Ильич заготовил нам помещение в одной или двух просторных
гостиницах, чтобы жить всем вместе и чтобы можно было там устраивать
фракционные заседания. Мы очень этому обрадовались. За дорогу мы, большевики,
очень спелись и близко сошлись. Нас было 46 человек с решающим голосом и
человек 10 — с совещательным; меньшевиков же было 64 с решающим.
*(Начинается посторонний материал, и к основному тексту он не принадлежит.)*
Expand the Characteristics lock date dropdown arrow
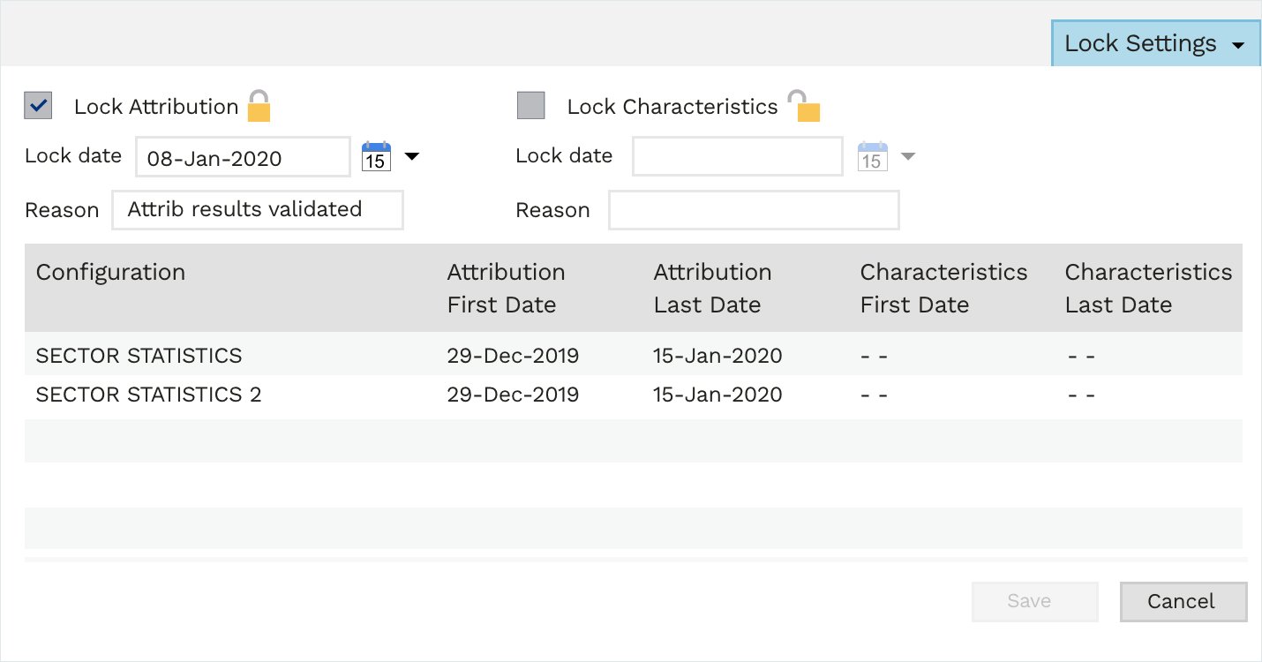 [x=907, y=157]
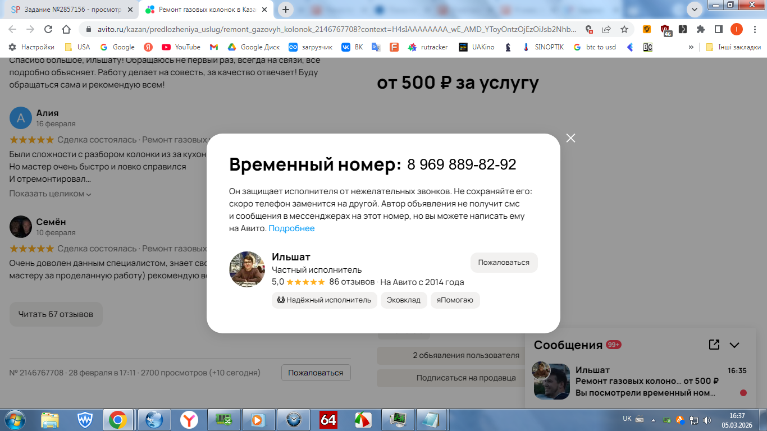Viewport: 767px width, 431px height.
Task: Open the tab search dropdown arrow
Action: 695,9
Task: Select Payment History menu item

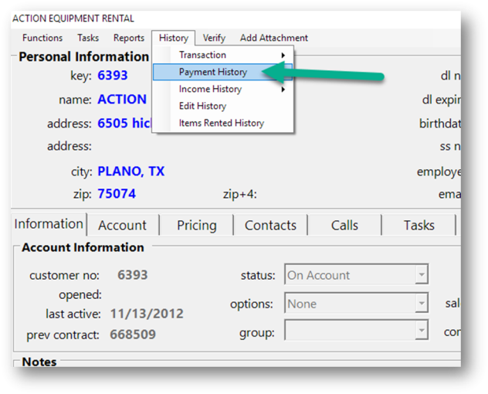Action: [213, 72]
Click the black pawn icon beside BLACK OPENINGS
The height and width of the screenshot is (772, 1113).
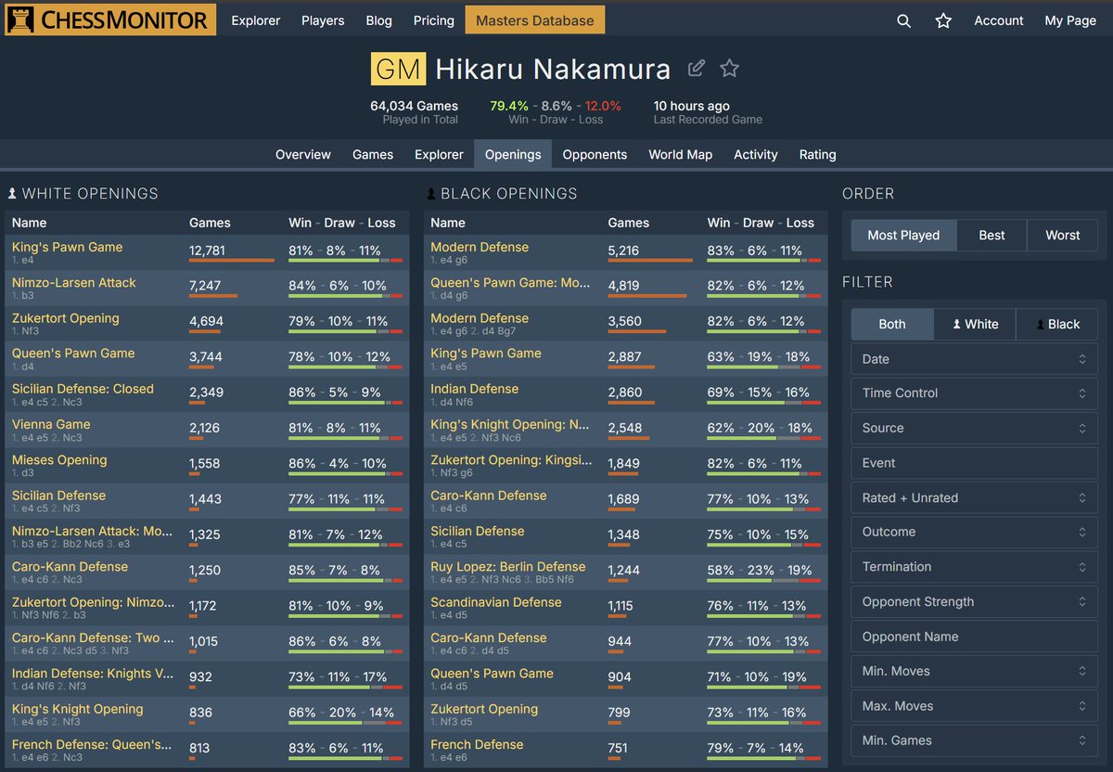(x=429, y=193)
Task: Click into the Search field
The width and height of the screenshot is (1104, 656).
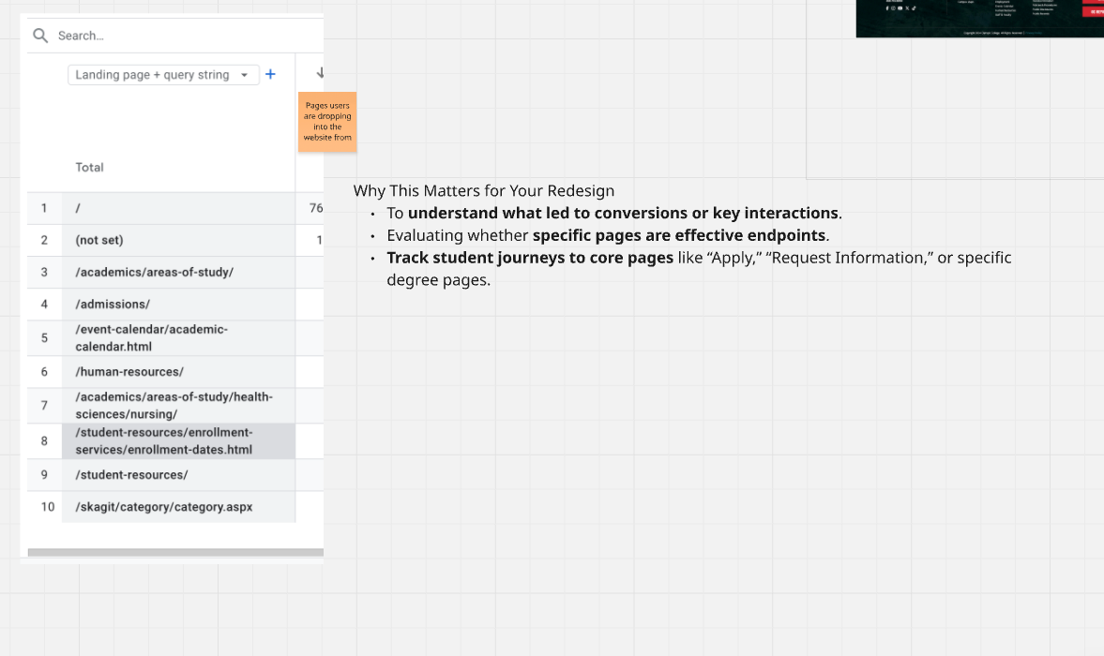Action: point(178,36)
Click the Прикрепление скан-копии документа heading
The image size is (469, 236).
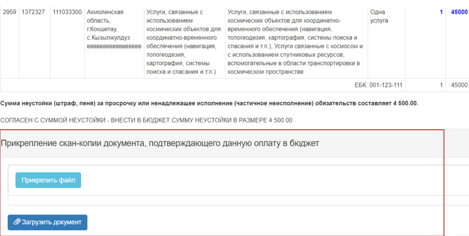(x=160, y=143)
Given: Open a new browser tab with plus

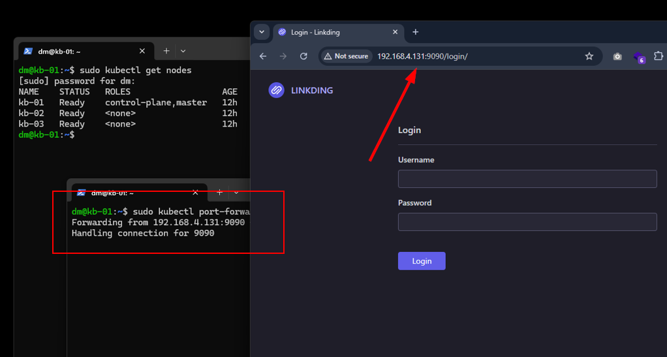Looking at the screenshot, I should click(x=416, y=32).
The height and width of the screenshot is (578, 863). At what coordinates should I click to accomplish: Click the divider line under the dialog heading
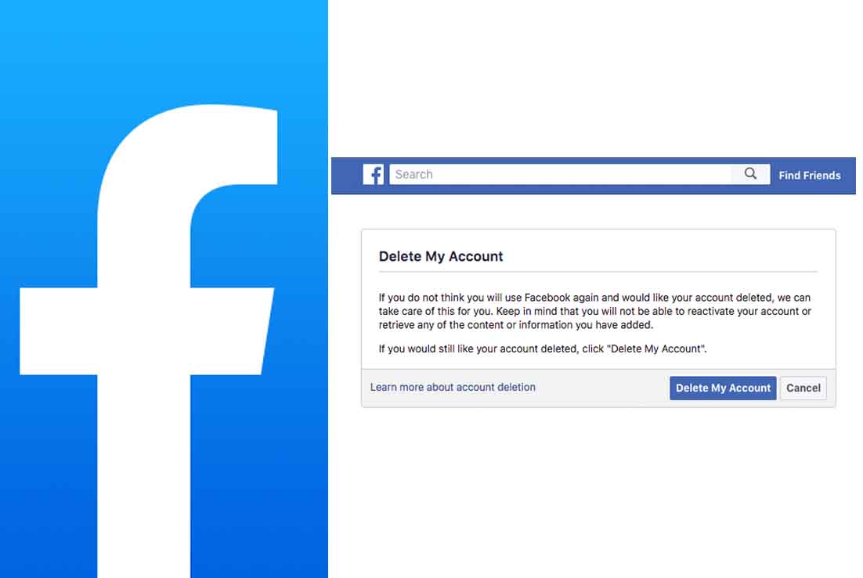(x=598, y=272)
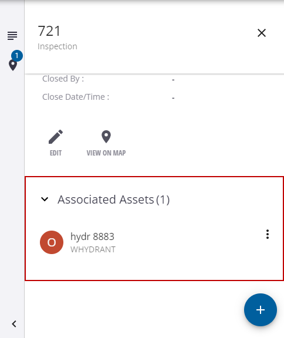The width and height of the screenshot is (284, 338).
Task: Select the EDIT text label
Action: [56, 153]
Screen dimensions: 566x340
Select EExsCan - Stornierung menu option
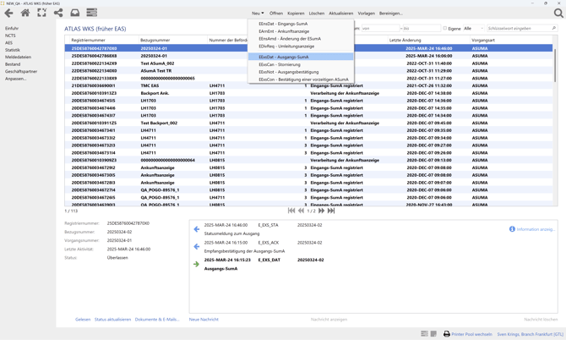[x=280, y=64]
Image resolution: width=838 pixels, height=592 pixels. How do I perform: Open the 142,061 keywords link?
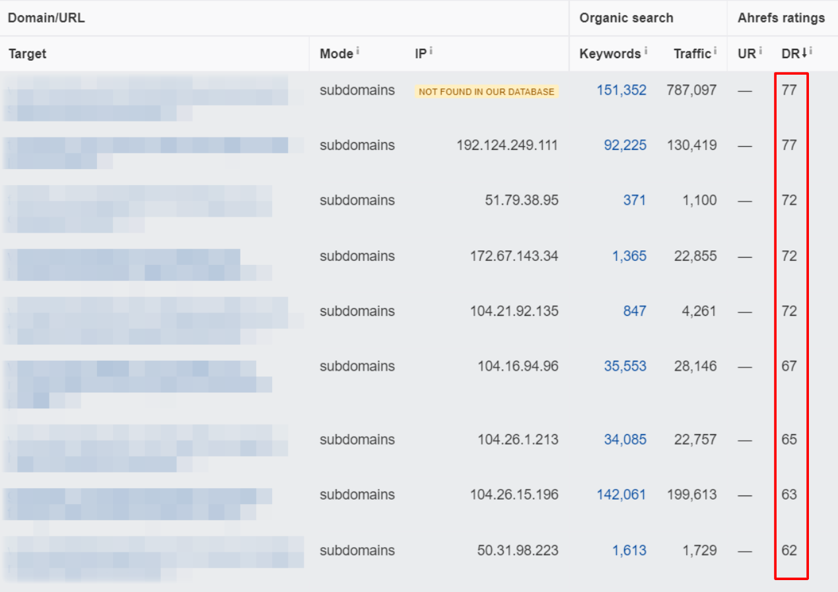[621, 494]
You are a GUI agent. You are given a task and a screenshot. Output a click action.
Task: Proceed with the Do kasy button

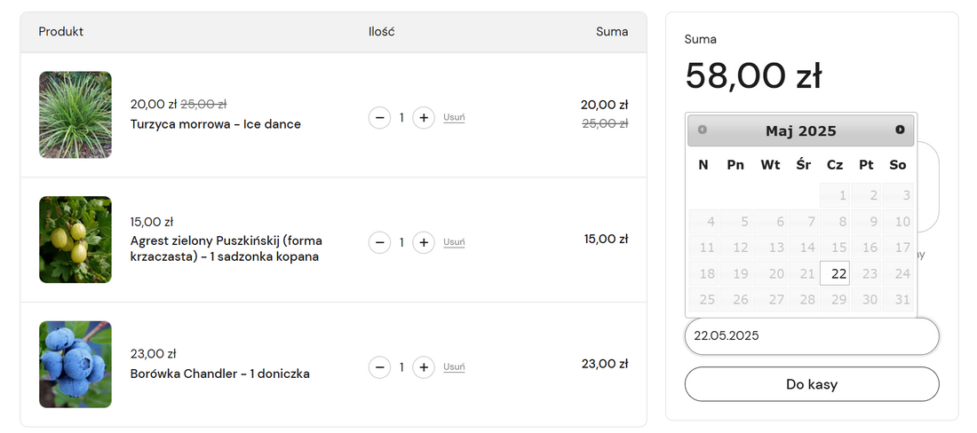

Нам всем, большевикам, удалось устроиться вместе. Через
молодых шведских социалистов (оппозицию официальной социал-демократии) мы
устроились и с обедами в одной рабочей столовой, где нас дёшево и хорошо
кормили.
Съезд происходил в рабочем дворце — большом мрачном здании,
предоставленном нам для заседаний на всё время съезда. В тот же вечер мы
устроили фракционное заседание, выбрали бюро фракции, наметили фракционных
ораторов по важнейшим вопросам. Ильич тщательно знакомился со всеми делегатами.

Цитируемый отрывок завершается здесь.